Work required
Pick out each line of the records that includes the string "Enable", and copy it.
======
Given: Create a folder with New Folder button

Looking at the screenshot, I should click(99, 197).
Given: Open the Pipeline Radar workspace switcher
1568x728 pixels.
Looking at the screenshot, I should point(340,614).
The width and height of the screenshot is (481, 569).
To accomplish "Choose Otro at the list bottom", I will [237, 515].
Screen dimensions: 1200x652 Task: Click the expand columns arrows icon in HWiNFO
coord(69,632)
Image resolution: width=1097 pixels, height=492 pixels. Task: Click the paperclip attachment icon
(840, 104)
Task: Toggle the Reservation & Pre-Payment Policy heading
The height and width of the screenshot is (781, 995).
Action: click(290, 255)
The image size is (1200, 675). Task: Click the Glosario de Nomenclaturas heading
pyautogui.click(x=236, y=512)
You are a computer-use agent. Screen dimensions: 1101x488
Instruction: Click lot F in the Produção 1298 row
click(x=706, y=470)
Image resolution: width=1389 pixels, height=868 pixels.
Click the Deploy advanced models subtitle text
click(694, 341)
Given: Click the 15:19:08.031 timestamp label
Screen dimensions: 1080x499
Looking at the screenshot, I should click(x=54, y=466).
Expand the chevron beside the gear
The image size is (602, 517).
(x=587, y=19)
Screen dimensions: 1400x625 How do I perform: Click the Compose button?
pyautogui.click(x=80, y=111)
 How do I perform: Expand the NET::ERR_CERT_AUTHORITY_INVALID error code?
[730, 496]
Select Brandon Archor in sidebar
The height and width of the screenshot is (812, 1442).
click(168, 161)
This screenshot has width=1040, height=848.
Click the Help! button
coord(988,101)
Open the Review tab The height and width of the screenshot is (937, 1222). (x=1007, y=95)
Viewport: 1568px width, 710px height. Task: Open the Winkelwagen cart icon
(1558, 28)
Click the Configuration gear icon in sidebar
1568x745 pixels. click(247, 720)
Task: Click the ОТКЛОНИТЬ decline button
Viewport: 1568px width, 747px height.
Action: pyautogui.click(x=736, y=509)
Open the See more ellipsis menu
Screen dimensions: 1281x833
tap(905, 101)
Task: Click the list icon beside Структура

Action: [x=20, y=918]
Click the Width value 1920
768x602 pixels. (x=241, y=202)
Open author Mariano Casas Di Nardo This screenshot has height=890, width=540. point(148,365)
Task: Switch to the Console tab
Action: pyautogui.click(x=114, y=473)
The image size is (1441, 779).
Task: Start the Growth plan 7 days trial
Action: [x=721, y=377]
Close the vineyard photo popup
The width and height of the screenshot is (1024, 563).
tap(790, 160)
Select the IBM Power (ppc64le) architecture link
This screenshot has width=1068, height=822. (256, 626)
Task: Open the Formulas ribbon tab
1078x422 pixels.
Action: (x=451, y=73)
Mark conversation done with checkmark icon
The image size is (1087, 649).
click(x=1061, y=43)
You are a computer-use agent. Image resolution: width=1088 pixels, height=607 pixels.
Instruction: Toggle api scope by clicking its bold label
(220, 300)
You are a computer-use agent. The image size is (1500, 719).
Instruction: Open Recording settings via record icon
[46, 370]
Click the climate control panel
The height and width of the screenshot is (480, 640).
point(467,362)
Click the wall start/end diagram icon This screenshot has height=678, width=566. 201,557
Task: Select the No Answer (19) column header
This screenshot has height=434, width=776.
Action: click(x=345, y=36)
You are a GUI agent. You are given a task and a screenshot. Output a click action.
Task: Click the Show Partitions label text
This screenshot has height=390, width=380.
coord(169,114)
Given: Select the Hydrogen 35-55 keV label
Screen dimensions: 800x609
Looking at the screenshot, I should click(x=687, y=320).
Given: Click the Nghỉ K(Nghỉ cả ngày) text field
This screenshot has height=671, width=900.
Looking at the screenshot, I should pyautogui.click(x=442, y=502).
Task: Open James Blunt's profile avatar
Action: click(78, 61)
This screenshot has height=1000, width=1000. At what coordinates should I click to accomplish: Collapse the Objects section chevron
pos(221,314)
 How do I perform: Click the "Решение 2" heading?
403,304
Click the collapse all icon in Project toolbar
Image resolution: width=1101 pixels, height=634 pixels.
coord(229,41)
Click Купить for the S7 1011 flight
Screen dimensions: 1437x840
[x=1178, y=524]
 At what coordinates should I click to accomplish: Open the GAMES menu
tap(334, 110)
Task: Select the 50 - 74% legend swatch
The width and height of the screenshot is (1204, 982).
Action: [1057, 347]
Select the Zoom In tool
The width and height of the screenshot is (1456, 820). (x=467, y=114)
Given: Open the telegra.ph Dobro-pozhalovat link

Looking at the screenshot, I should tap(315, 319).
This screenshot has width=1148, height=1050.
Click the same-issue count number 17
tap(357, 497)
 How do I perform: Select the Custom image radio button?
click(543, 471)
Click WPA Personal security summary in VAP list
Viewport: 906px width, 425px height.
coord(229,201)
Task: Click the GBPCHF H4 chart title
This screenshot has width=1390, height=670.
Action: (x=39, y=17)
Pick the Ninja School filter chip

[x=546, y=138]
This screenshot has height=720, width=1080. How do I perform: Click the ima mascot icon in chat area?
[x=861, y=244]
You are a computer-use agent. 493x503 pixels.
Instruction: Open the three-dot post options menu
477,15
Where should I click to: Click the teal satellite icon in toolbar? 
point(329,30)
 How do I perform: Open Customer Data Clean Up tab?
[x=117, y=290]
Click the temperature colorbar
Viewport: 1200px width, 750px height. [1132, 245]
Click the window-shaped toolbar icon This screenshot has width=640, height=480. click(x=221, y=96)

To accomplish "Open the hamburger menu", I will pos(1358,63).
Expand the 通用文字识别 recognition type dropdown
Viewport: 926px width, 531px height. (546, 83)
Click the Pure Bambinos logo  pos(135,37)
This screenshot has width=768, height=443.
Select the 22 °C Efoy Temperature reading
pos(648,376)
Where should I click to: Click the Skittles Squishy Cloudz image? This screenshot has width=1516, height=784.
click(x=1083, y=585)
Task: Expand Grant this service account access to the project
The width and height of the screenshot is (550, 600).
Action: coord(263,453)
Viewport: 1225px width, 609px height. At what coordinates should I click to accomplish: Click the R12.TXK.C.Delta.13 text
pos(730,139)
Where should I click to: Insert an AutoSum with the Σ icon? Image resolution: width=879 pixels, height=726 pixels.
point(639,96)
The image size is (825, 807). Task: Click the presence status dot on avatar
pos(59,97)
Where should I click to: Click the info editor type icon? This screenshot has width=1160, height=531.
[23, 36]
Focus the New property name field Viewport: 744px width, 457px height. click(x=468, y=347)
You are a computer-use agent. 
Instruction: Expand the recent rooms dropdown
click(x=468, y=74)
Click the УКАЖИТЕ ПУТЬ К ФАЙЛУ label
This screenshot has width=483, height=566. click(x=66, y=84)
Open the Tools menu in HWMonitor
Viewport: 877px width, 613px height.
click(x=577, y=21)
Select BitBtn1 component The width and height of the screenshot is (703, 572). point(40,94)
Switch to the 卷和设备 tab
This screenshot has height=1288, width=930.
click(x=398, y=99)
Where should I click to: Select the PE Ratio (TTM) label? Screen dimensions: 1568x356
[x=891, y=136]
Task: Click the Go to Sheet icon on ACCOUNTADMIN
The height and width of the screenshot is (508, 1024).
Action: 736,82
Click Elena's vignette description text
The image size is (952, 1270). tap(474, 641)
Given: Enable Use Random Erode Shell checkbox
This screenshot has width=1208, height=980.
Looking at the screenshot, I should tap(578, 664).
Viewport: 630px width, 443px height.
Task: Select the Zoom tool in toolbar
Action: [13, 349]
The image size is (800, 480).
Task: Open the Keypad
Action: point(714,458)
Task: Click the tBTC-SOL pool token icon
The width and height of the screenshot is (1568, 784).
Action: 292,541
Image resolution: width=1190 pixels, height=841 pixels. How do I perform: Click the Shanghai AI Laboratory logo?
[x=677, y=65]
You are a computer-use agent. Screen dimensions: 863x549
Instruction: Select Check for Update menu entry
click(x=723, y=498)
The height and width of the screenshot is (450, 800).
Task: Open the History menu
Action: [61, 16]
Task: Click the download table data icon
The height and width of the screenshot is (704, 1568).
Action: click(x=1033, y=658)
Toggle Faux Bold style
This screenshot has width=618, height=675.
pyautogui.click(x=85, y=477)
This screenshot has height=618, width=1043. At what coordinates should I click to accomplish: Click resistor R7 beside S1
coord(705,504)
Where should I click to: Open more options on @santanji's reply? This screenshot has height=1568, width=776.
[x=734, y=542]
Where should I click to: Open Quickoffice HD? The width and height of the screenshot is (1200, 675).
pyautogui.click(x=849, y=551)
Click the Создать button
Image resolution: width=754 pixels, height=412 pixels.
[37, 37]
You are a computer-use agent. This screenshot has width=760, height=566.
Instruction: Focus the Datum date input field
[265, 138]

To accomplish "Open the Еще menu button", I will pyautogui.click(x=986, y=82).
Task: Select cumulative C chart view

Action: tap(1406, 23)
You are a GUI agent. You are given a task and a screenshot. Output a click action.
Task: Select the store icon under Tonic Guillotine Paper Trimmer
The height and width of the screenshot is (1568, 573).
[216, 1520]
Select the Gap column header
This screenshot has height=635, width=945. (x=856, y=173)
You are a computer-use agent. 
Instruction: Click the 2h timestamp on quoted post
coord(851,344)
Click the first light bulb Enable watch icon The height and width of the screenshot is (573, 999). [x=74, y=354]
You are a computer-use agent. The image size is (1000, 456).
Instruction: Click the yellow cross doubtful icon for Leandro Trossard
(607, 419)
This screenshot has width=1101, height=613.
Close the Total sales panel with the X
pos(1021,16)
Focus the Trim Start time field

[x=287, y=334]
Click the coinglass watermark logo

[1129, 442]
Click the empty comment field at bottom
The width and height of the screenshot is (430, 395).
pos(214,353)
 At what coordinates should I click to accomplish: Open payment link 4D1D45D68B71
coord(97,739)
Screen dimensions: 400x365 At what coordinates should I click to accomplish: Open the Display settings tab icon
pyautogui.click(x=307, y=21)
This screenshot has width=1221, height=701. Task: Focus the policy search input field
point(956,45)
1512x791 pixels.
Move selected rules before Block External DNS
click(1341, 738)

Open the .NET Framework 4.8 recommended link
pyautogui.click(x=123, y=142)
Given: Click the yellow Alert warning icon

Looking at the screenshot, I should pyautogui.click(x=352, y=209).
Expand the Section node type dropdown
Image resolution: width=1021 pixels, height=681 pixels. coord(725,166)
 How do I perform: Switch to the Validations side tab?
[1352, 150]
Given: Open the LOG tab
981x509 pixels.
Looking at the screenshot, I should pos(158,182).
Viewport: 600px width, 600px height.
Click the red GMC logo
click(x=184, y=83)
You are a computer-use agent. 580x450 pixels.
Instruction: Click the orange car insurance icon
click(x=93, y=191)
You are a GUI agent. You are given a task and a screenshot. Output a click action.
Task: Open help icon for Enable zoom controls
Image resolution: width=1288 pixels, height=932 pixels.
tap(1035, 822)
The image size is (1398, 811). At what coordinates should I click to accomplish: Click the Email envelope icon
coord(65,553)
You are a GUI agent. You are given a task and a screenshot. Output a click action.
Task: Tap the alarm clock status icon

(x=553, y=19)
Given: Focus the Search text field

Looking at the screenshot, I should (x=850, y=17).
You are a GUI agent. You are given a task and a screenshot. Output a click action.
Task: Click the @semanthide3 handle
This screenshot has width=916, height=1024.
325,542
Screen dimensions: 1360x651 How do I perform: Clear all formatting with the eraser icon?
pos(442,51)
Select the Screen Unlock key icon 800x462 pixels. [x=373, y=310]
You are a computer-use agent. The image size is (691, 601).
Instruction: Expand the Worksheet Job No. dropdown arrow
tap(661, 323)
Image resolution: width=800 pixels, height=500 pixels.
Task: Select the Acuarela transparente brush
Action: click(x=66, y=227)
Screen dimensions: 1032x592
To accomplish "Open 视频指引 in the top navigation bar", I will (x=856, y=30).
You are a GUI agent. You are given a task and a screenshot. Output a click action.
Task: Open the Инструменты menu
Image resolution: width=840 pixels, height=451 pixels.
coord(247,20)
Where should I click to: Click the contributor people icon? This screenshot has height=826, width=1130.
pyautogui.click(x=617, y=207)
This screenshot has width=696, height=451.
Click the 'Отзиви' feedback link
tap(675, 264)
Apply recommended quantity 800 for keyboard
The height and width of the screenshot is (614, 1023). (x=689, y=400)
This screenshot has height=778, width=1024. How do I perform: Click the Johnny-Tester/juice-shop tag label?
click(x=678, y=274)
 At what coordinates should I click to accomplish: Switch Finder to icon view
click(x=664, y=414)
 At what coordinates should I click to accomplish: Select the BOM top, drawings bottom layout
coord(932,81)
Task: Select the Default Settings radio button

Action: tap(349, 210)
======
Reply to the exercise
Given: Enable Use Random Erode Shell checkbox
Click the first light bulb Enable watch icon The height and width of the screenshot is (573, 999). [x=74, y=354]
Task: Open help icon for Enable zoom controls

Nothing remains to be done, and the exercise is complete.